My first object-oriented language was Objective-C in the early nineties, and I've been a devotee of the language for some time. When Java was released in 1995, I remember being able to transition into the UI and object orientation fairly painlessly; and although I never left my NeXT box, time moved on and I went into Java development – and ultimately, onto Eclipse.
I picked up Objective-C again when I bought my first TiBook in 2001, but it wasn't until the release of the iPhone in 2007 (and the jailbreaking scene) that developing Objective-C apps became 'cool' again. Since then, interest in Objective-C has once again risen; and even though it feels clunky (in comparison with newer languages like Java or C#), the language has certainly evolved – with exceptions, blocks, threading and not to mention improvements in technologies like OpenGL, OpenCL and Quartz along the years.
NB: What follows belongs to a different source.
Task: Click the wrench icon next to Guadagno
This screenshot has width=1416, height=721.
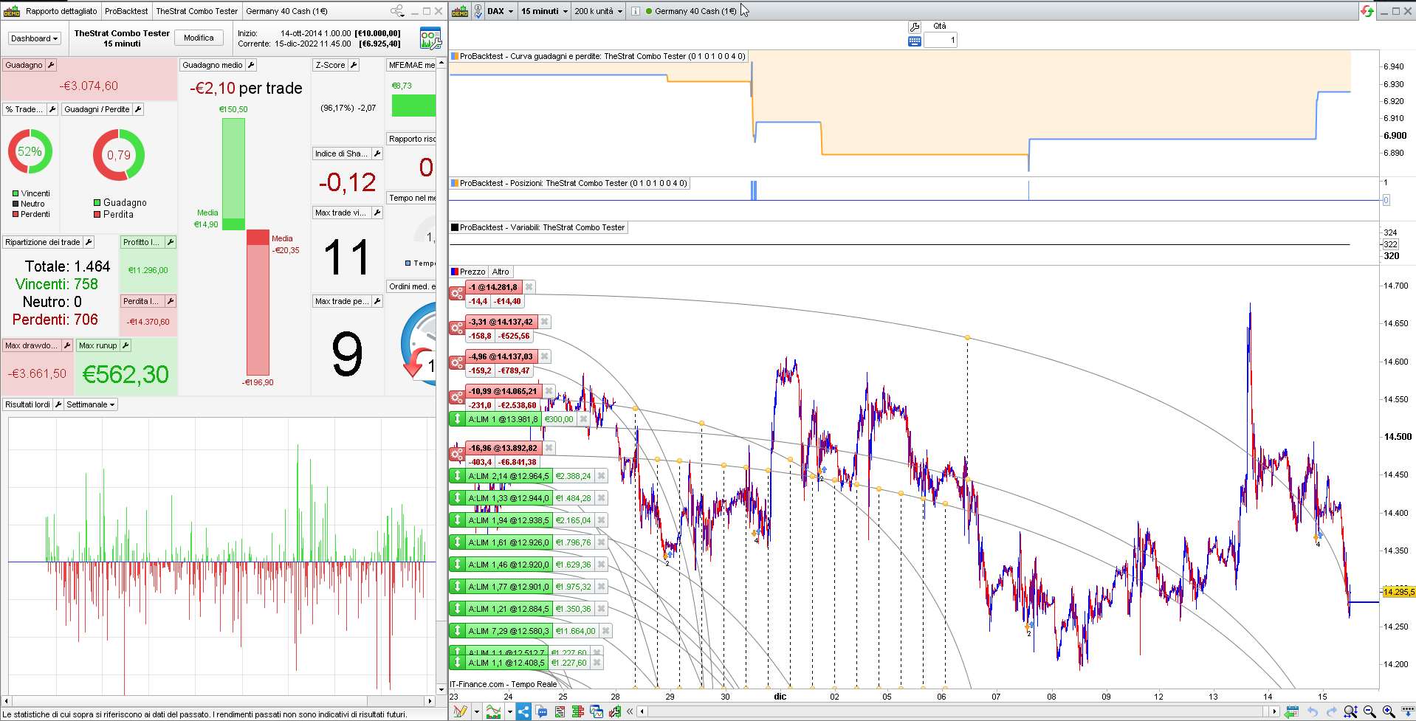Action: 51,65
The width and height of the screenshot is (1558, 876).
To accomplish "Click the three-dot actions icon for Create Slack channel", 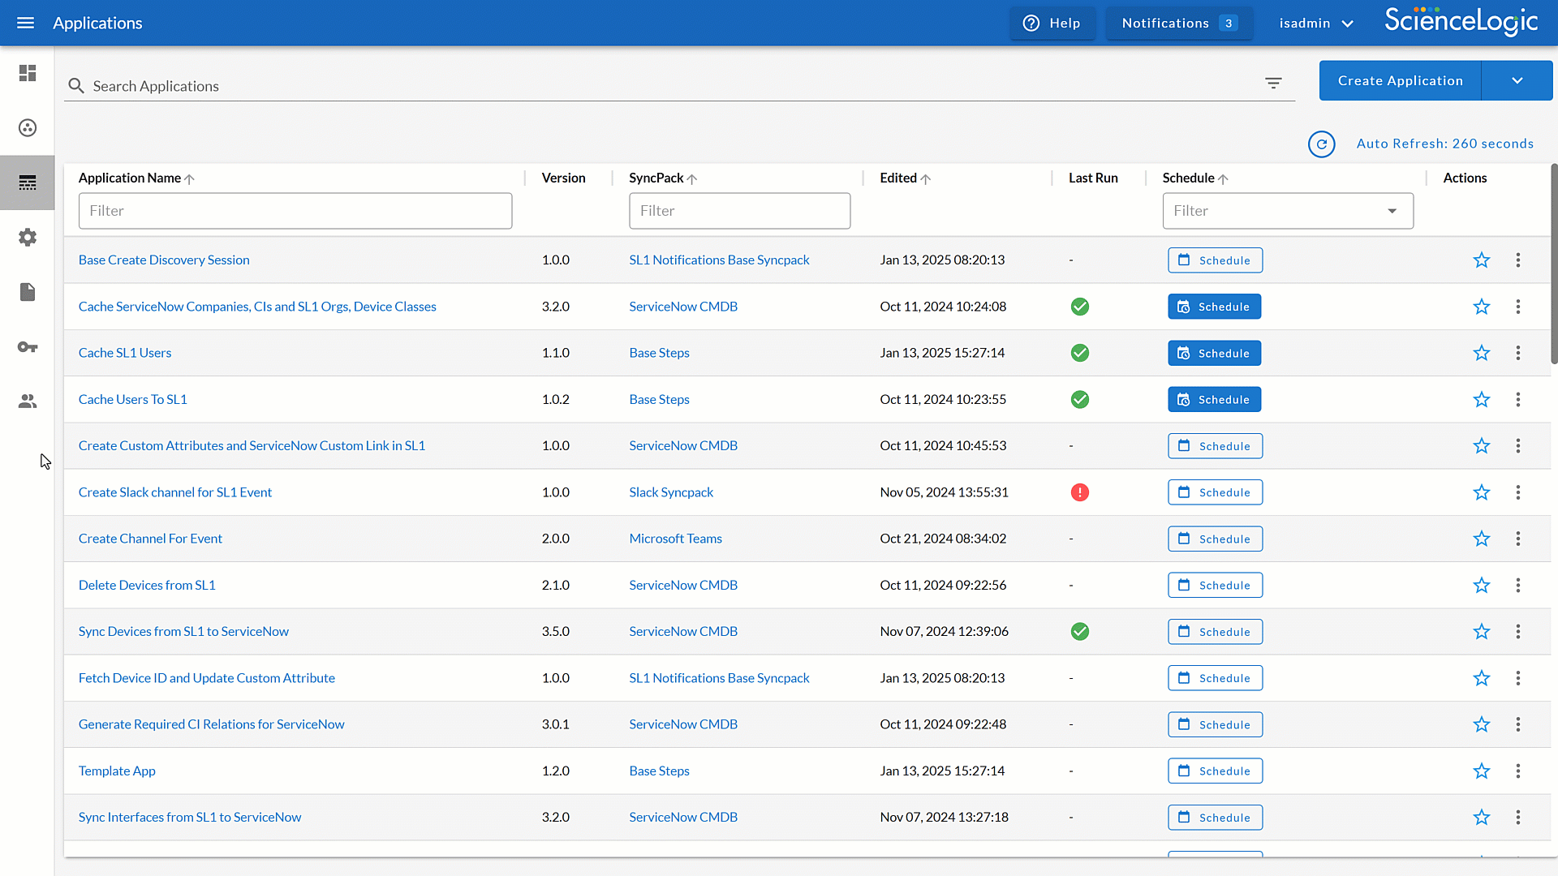I will [x=1518, y=492].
I've often wondered what people see in C++ when Objective-C is available, and has been so, on the
gcc platform for ages. There's been a long-running GNUstep clone of AppKit and friends, and other conversion kits like The Cocotron enable Objective-C based applications to be compiled for other platforms (for more details, see Cocoa with Love). Unlike C++, Objective-C classes generally avoid the fragile base class problem, and can dynamically link in newer versions of frameworks and perform framework-dependent versions – arguably, why it's possible to write iPhone apps that run on the latest-and-greatest hardware versions, but still enable the same binary to run unmodified on older versions with weak linking.
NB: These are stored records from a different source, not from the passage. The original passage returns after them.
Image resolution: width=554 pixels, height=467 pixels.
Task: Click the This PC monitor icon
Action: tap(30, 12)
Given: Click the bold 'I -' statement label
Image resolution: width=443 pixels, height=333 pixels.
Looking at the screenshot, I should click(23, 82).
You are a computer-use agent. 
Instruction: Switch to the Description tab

Everyone's opinions of IDEs differs, but those who have grown up with Eclipse can see where the advantages over Xcode shine. Unfortunately, the CDT project only natively supports C and C++ – althouhg there has been an enhancement request to support Objective-C in CDT for some time. (It was first raised in Eclipse 2.0 in 2004.) It's currently got 67 votes, but it's really up to the community to make it happen.
Last year, I proposed the ObjectivEClipse project on Google Code as a way of trying to advance the support of Objective-C in CDT. The hope was with enough interest, it would be possible to fold that back into the main CDT and make it a default part of the CDT installation.
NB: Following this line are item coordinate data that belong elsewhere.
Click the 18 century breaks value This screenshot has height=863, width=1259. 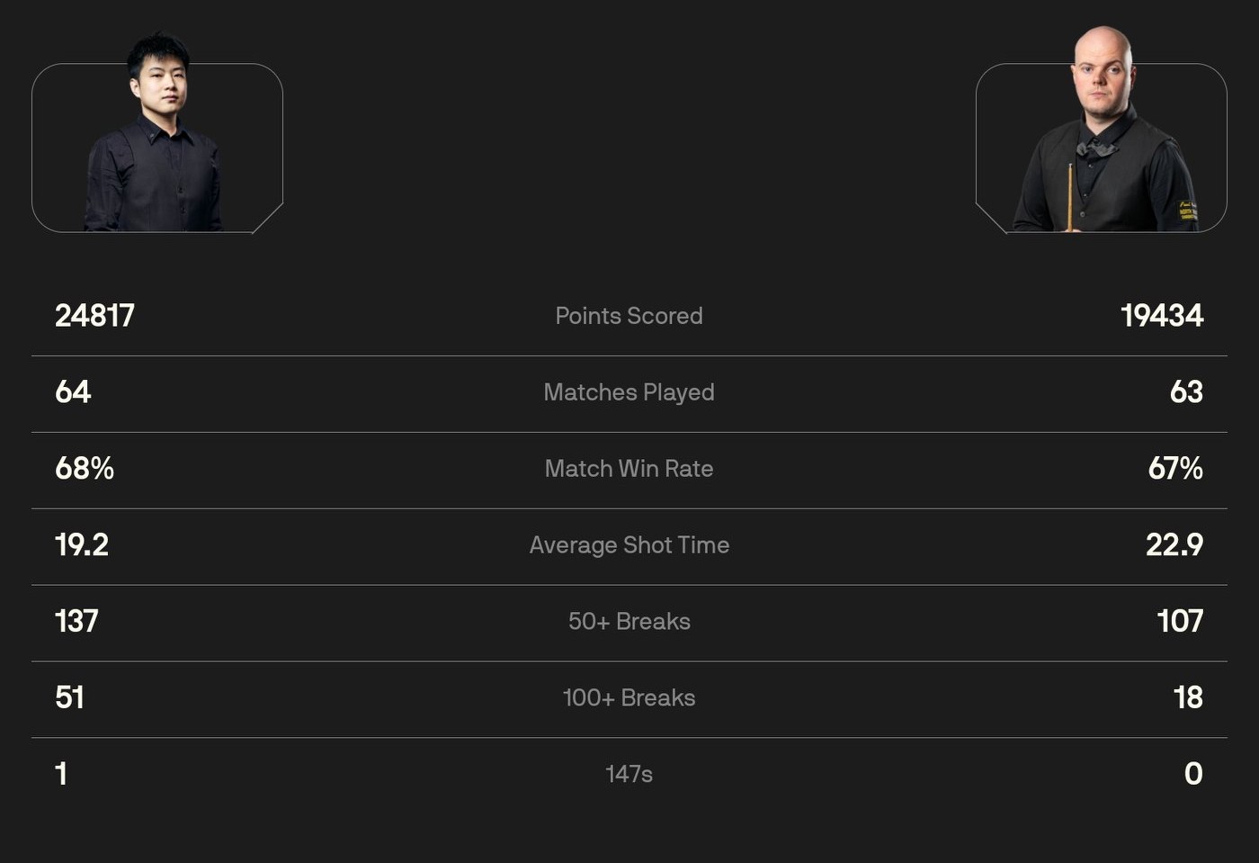click(x=1187, y=698)
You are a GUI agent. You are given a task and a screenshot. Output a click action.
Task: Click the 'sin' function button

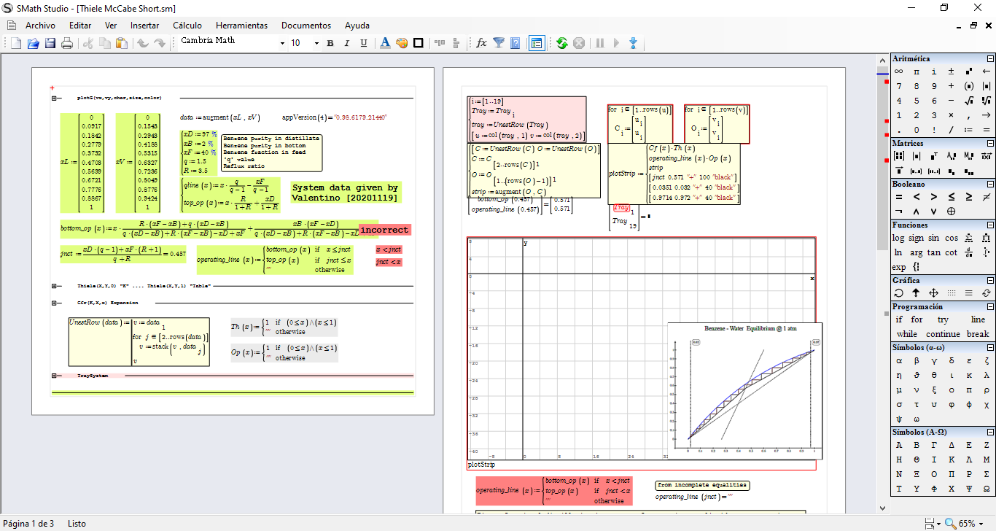point(933,238)
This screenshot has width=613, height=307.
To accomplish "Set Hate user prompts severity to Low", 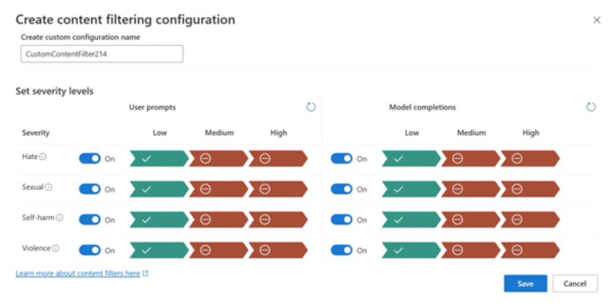I will pyautogui.click(x=158, y=159).
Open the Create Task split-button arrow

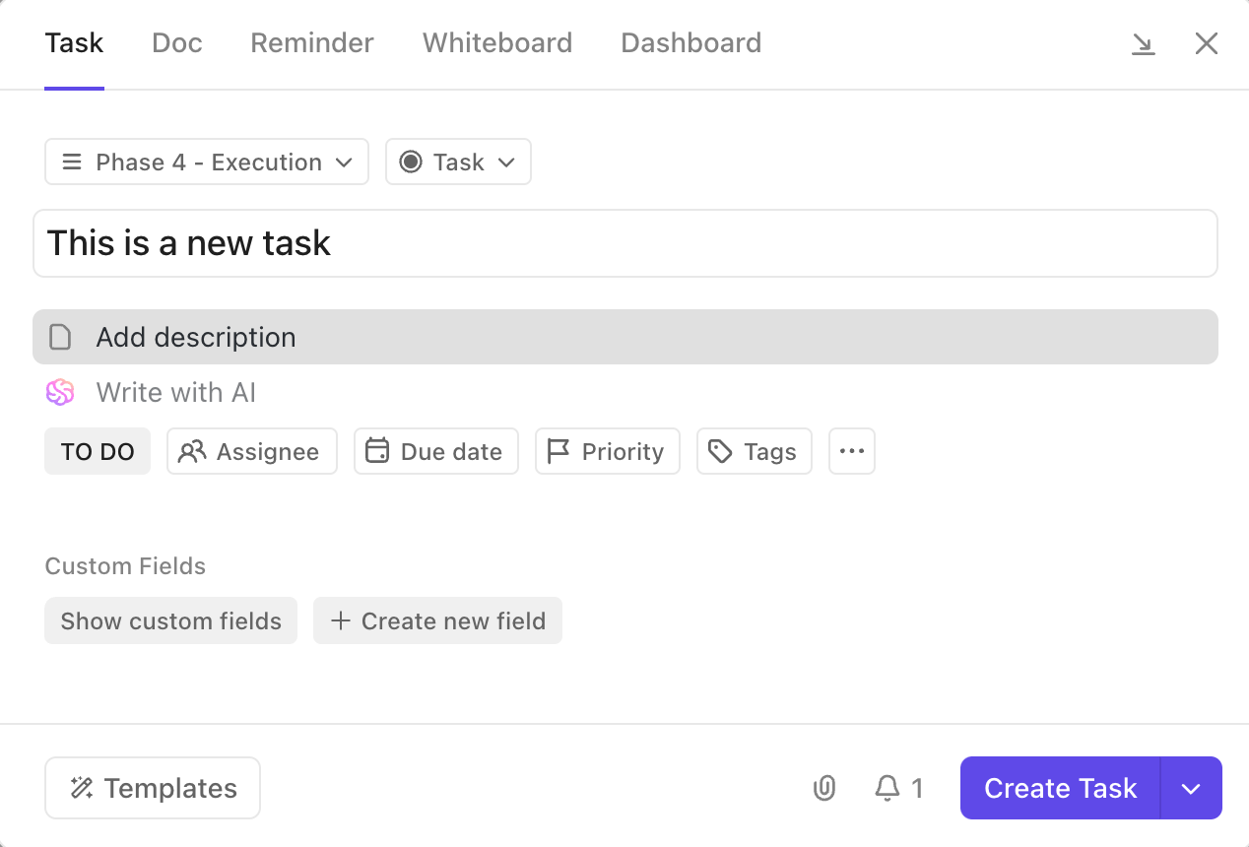click(1191, 788)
Sadly, that project has failed.
There's a number of reasons why it didn't take off. Predominantly, the main one was a lack of interest in making it happen. (That's not the same thing as a lack of interest in it happening.) There were a few contributions; Ryan Rusaw did an excellent job in extending the parser to support Objective-C's blocks, which has been made available (but not implemented outside of Apple's gcc and the clang project.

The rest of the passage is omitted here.